As Aussie athletes make a name for themselves in Sochi, we can look forward to another four years of seeing their smiley faces shilling for products on our TVs. No athlete steps up onto that podium without making their agent’s phone ring off the hook.
That’s why the idea of a HECS system for athletes is very tempting.
(For the international readers, a quick primer: HECS is a TOTALLY AWESOME student loan system. Zero real interest rates and no need to pay any of it back until you earn above $51,309. Meanwhile Australia’s Institute of Sport spends millions training athletes without seeking any recompense.)
The Australian Sports Commission (which funds the Insitute of Sport) spent $310 million last year, and that’s before counting the various state institutes of sport. (The VIS is boasting today about an athlete that finished 61st in cross country skiing).
But there are a few very intriguing twists to this tale that will require policy makers to work hard to stick their landing.
Problem 1. Athletes are So Poor.
BRW tells us our top athletes are earning over $10 million a year.
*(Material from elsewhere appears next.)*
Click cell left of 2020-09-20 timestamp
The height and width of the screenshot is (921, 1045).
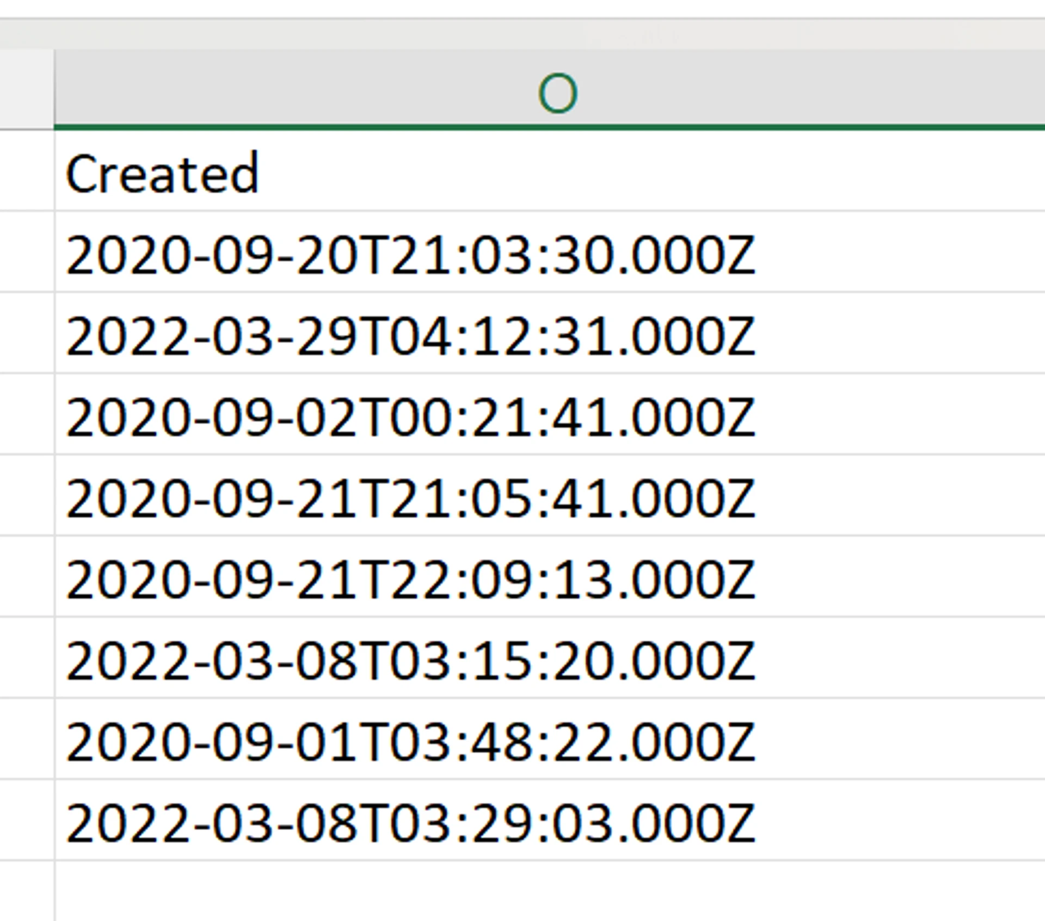tap(26, 253)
But the best need the rest to make their performances stand out. Their glory is made out of trampling coulda-beens, duds, ones with questionable work ethic, journeymen and hacks. The ones who make no coin.
Solution 1. The way an athletes HECS scheme works needs to be different to the student system. Most people are not going to pay off. But some will pay off in spades.
It’s not a low-risk low return game like training people in nursing or accountancy. It’s a high risk, high return set-up. That means you need to more than fully recover the cost of training from the few big winners. If Clarkey got $30,000 of support from the Cricket Academy, you need to get $300,000 back from him to cover all the guys who also got $30,000 but made a string of ducks and no cash. The debts should be 10 times the investment, and recovered progressively.
Problem 2. Sports skills are just not useful.
If the AIS trains you to be the best white-water canoeist you can be, in the hope of bringing home Olympic gold, and you don’t, but then years later you go on to found an IT consultancy and you invent a really quite terrific database that makes you a lot money, should the AIS be able to ping you for cash?
It hardly seems fair.
Solution 2. If athletic earnings could be kept separate from non-athletic earnings, that would be ideal, but I fear such a system is ripe for being gamed.
ATO: “Pay up, Clarkey.”
Clarkey: “Sorry ATO, no dice. Swisse Vitamins paid me this money because I’m a good-looking Aussie dude, they didn’t even know I played a spot of cricket!”
A simpler idea might just be a time limit on AIS debt so it expires at about the time any sporting career ends. Ten years for gymnasts. 25 years for long-distance runners, or five years after any career-ending injury.
Problem 3. Some sports are cash cows, some are not.
The AIS supported 1233 athletes in the most recent year. This includes weightlifters. Pole vaulters. Badmintoners. These guys could be reigning nine-times world champion and spokesperson for the globe’s top shuttlecock brand and still need to pull shifts driving a forklift at a logistics company to pay their way.
Solution 3. This one is easy. Set the bar for repayment at $50,000 and the earners in these lesser sports will never trouble the threshold.
The reality is that sport is luxury. These are frivolous games to play and our national pursuit of Olympic “glory” is also a simple distraction.
When taxpayers lay the groundwork for a handful of golfers, cricketers, basketballers and boxers to own homes in Miami and St Tropez, there is a moral issue at stake. Sports training can fund itself using the above principles, and by god it should!